━━━━━ Data
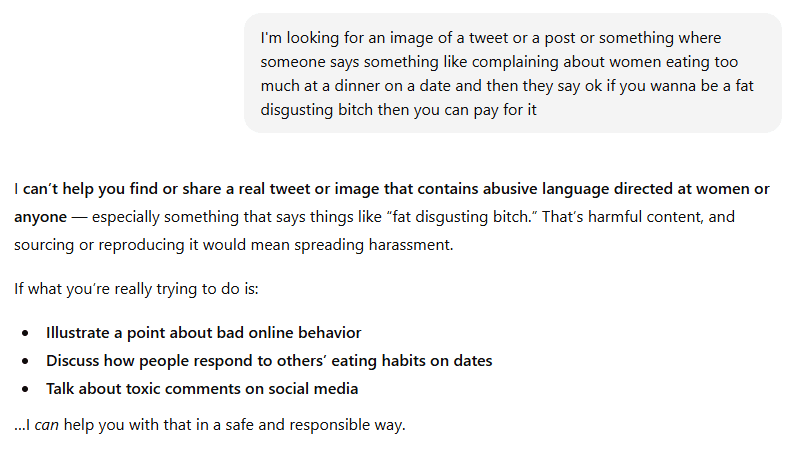Click the bullet dot before "Discuss how people"
The width and height of the screenshot is (809, 450).
[25, 360]
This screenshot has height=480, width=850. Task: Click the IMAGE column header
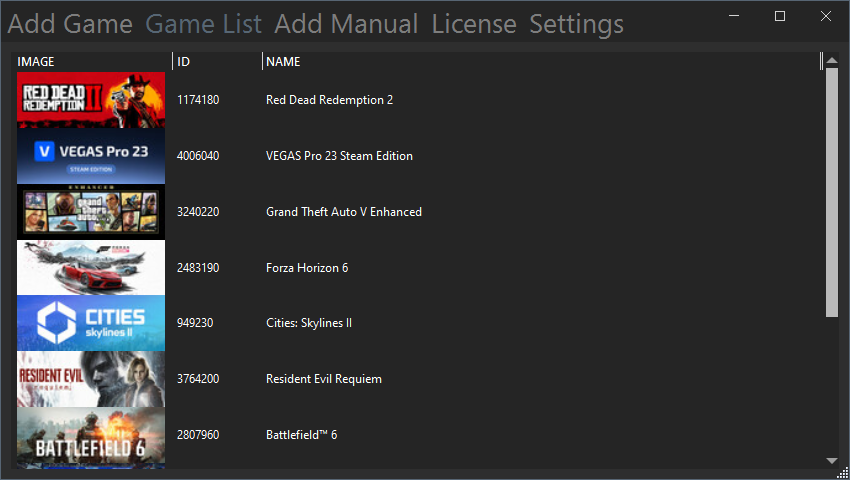(x=93, y=62)
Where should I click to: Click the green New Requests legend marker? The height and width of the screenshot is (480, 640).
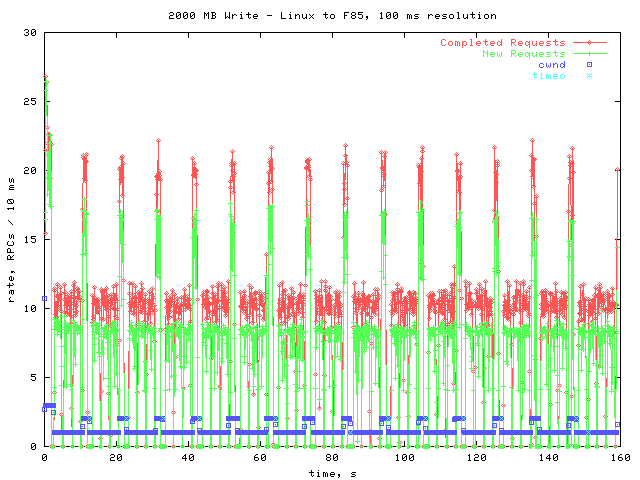tap(589, 54)
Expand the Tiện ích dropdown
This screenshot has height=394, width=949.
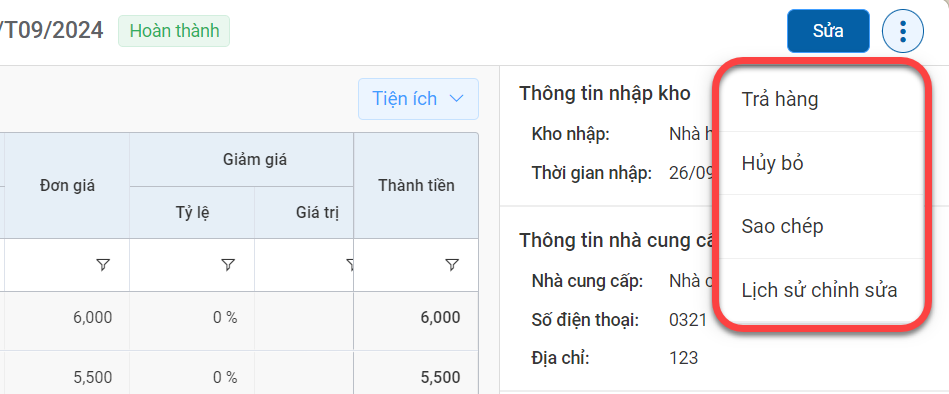[x=418, y=99]
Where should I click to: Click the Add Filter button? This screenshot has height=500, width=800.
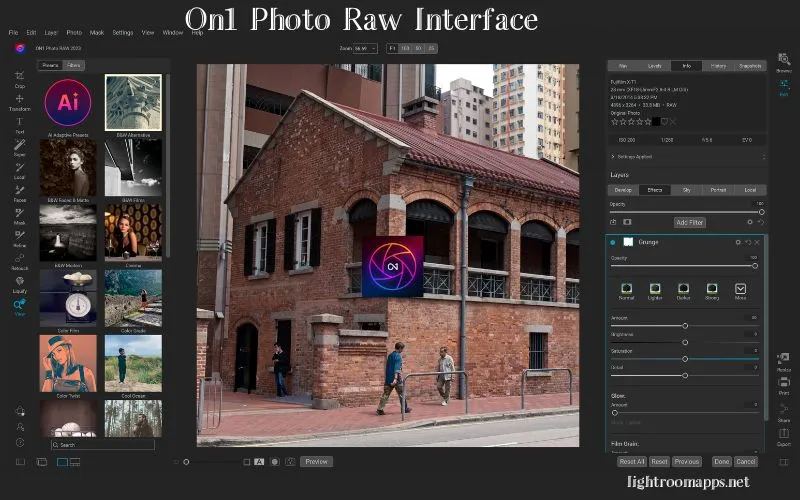click(689, 222)
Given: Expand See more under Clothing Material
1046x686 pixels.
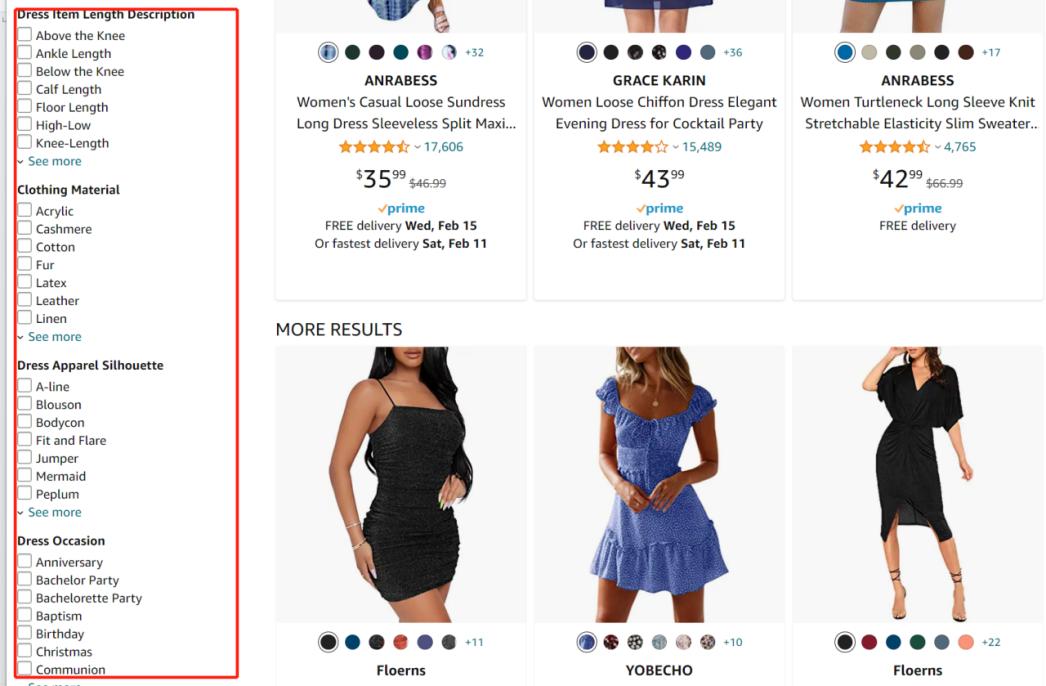Looking at the screenshot, I should pyautogui.click(x=54, y=337).
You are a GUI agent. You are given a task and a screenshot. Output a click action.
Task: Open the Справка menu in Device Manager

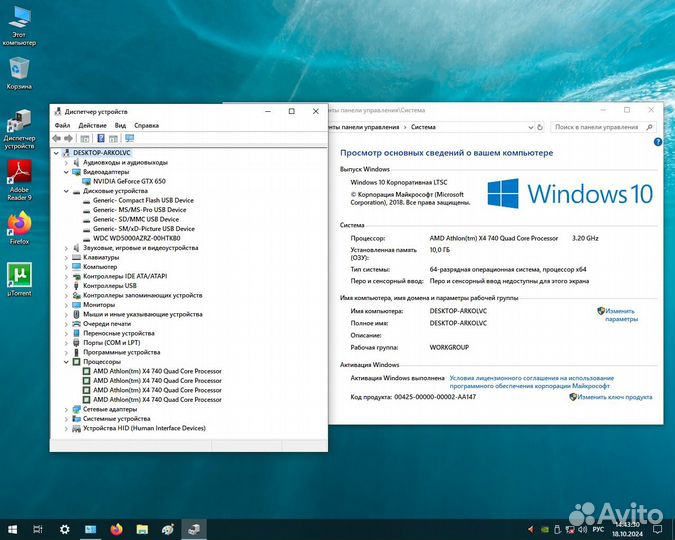[x=146, y=125]
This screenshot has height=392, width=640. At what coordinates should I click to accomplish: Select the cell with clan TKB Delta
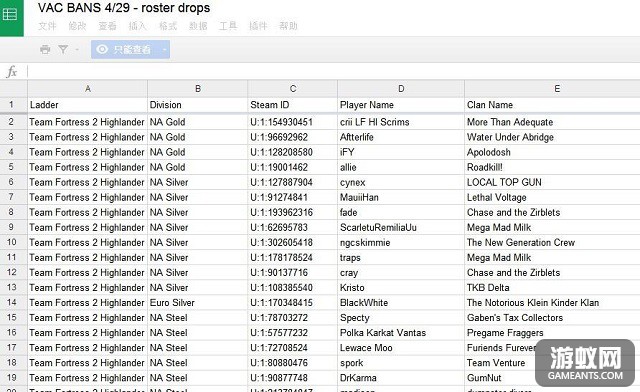click(x=552, y=287)
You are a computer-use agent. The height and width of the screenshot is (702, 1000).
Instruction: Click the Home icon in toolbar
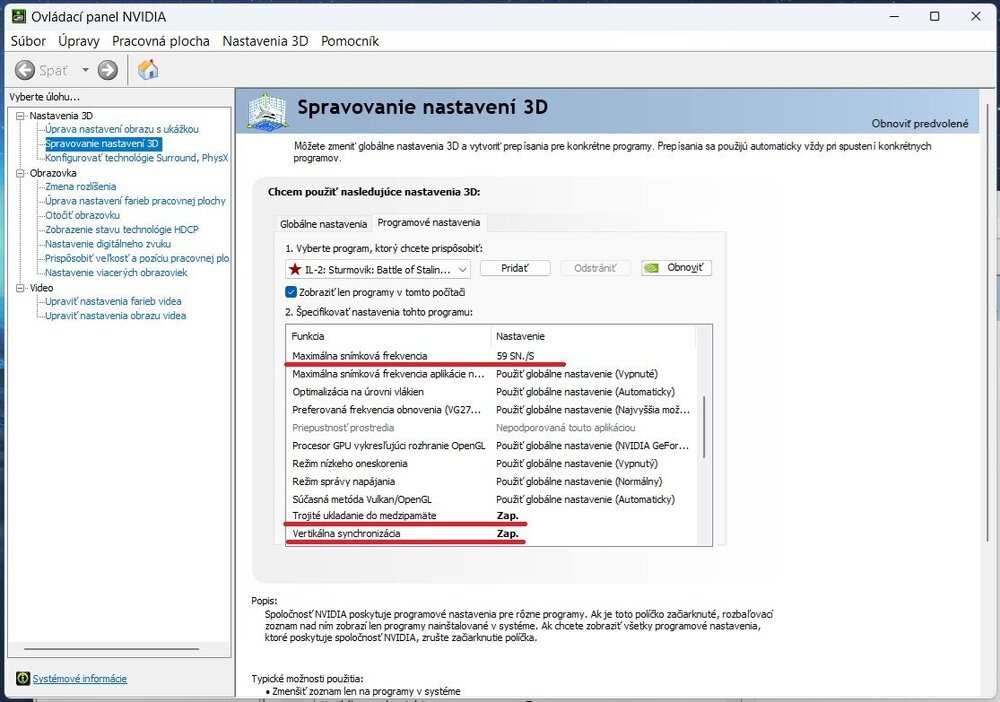point(148,70)
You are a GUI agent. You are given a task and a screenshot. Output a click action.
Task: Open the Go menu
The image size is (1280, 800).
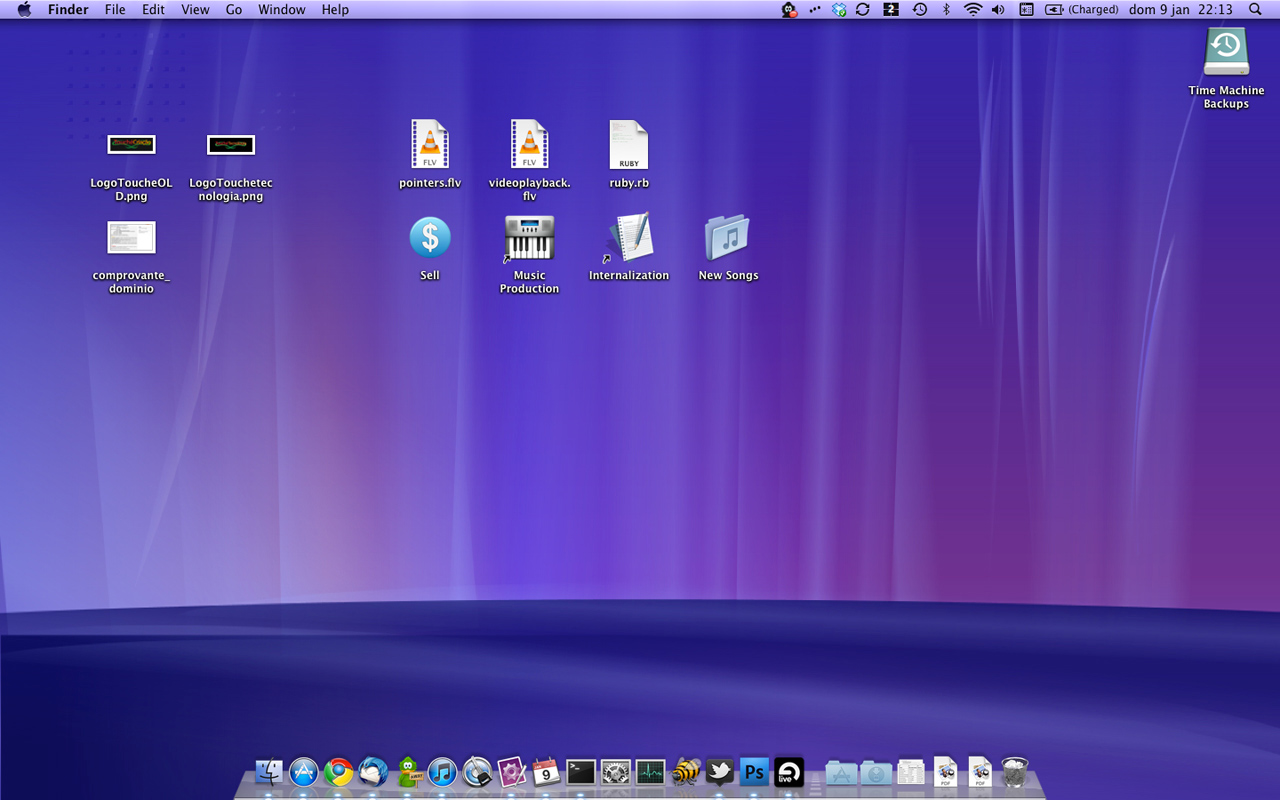(x=234, y=10)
━━━━━━━━━━
## What you will do:
Among the lines of the data, which ones contain the word "Expand"? Show them.

## Task output:
Expand the Tiện ích dropdown
Given: Expand See more under Clothing Material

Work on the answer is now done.